SECTION 4.03. Performance of Agreement. (a) Upon the occurrence of a
Liquidation Event of Default, promptly following a request from the Agent to do
so and at NFC's own expense, NFC agrees to take all such lawful action and as
permitted under this Collateral Agreement as the Agent may reasonably request to
compel or secure the performance and observance by National or by any other
party to any NFC Agreement or any other Related Document of its obligations to
NFC in accordance with the
-14-
17
applicable terms thereof, and to exercise any and all rights, remedies, powers
and privileges lawfully available to NFC to the extent and in the manner
reasonably directed by the Agent, including, without limitation, the
transmission of notices of default and the giving of directions, or the
institution of legal or administrative actions or proceedings to compel or
secure performance by National (or such party to any NFC Agreement or any other
Related Document), of their respective obligations thereunder; provided,
however, that if NFC shall have failed, within 15 Business Days of receiving the
direction by the Agent, to accomplish such directions of the Agent, the Agent
may, but shall not be obligated to, take such previously directed action (and
any related action as permitted under this Collateral Agreement thereafter
determined by the Agent to be appropriate without the need under this provision
or any other provision hereunder to direct NFC to take such action) on behalf of
NFC and the secured parties. Upon the occurrence of a liquidation event of
Default, the Agent may, and upon written direction from the Required Liquidity
Providers shall, take all lawful action at NFC's expense (for reasonable costs
and expenses), to exercise any and all rights, remedies, powers and privileges
lawfully available to the Agent to the extent and in the manner directed by the
Required Liquidity Providers or, in the absence of such direction, by the Agent
itself, including, without limitation, the transmission of notices of default
and the institution of legal or administrative actions or proceedings to compel
or secure performance by National, NFC or any obliger with respect to the
Assigned Collateral (including, without limitation, any Manufacturer under a
Repurchase Program), including, without limitation, the giving of directions to
the Master Collateral Agent to exercise rights and remedies under the Master
Collateral Agency Agreement with respect to the Master Collateral for which the
Agent and the Support Credit Enhancers are designated as Beneficiaries and to
exercise any other remedies available to a secured party.

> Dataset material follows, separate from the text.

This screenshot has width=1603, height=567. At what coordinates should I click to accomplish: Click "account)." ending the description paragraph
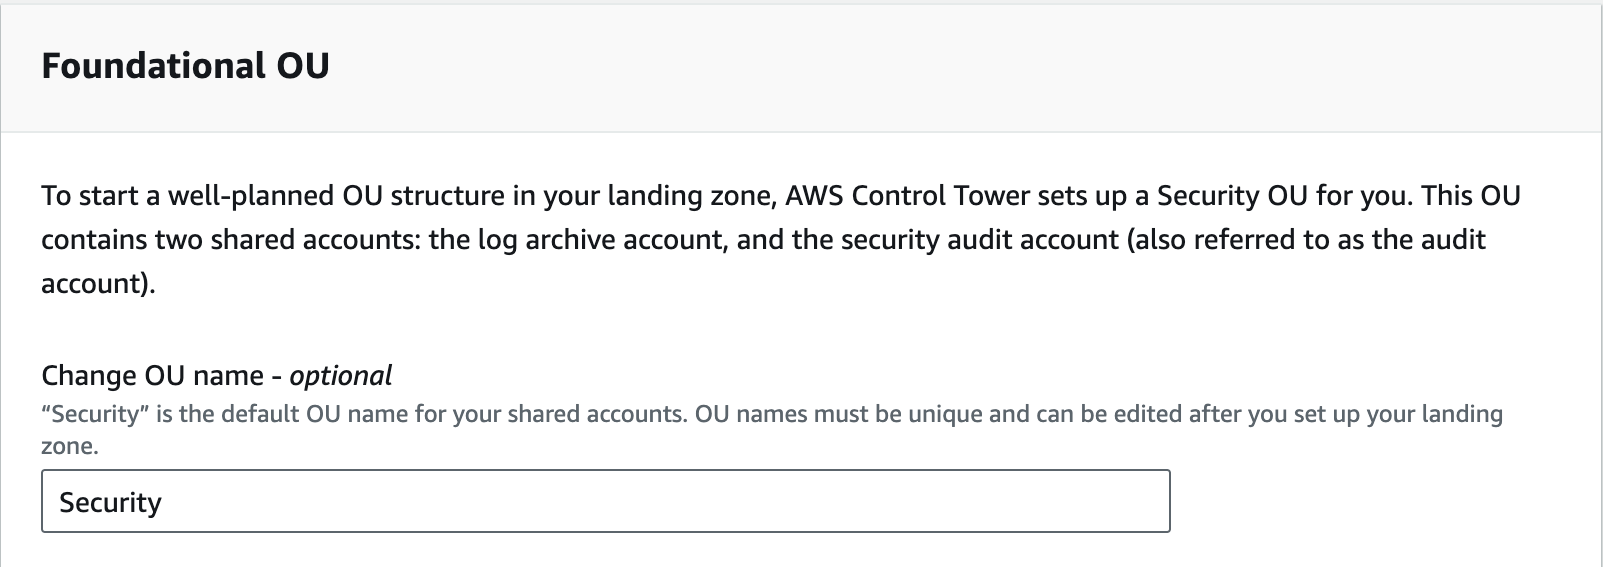tap(98, 284)
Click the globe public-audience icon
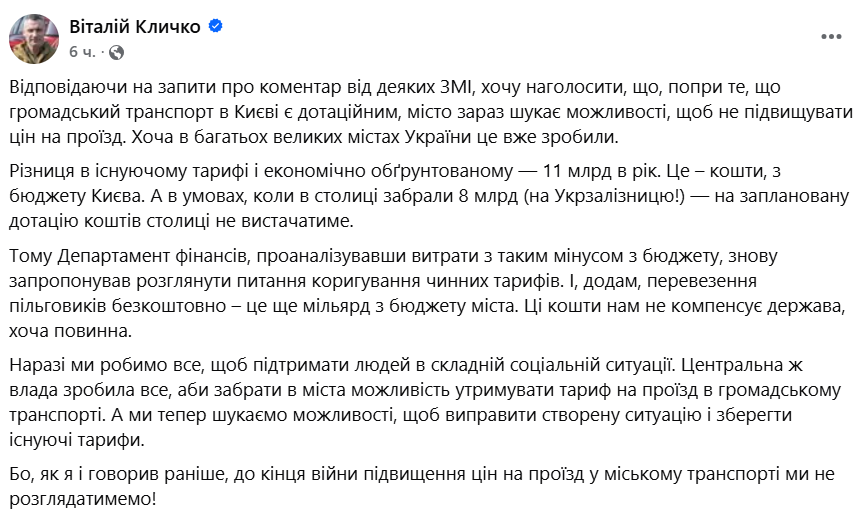 pos(115,51)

Subject to Section 4.01(b), NFC further agrees that it will not,
without the prior written consent of the Agent, exercise any right, remedy,
power or privilege available to it with respect to any obligor under the
Assigned Collateral (other than Old National or the A Support Credit Enhancer
under the Vehicle Title Nominee Agreement or the GM Guaranty, respectively),
take any action to compel or secure performance or observance by any obligor of
its obligations to NFC (other than Old National or the A Support Credit Enhancer
under the Vehicle Title Nominee Agreement or the GM Guaranty, respectively), or
give any consent, request, notice, direction, approval, extension or waiver with
respect to any obligor (other than Old National or the A Support Credit Enhancer
under the Vehicle Title Nominee Agreement or the GM Guaranty, respectively).
-15-
18
In the event of a Liquidation Event of Default, the Required Liquidity
Providers shall be deemed to have directed that the Agent, NFC, the Master
Collateral Agent and National return each Vehicle to the related Manufacturer
under the related Repurchase Program at the end of the minimum holding period
(if any) for such Vehicle under the related Repurchase Program, unless the
Required Liquidity Providers specifically waive such direction in writing.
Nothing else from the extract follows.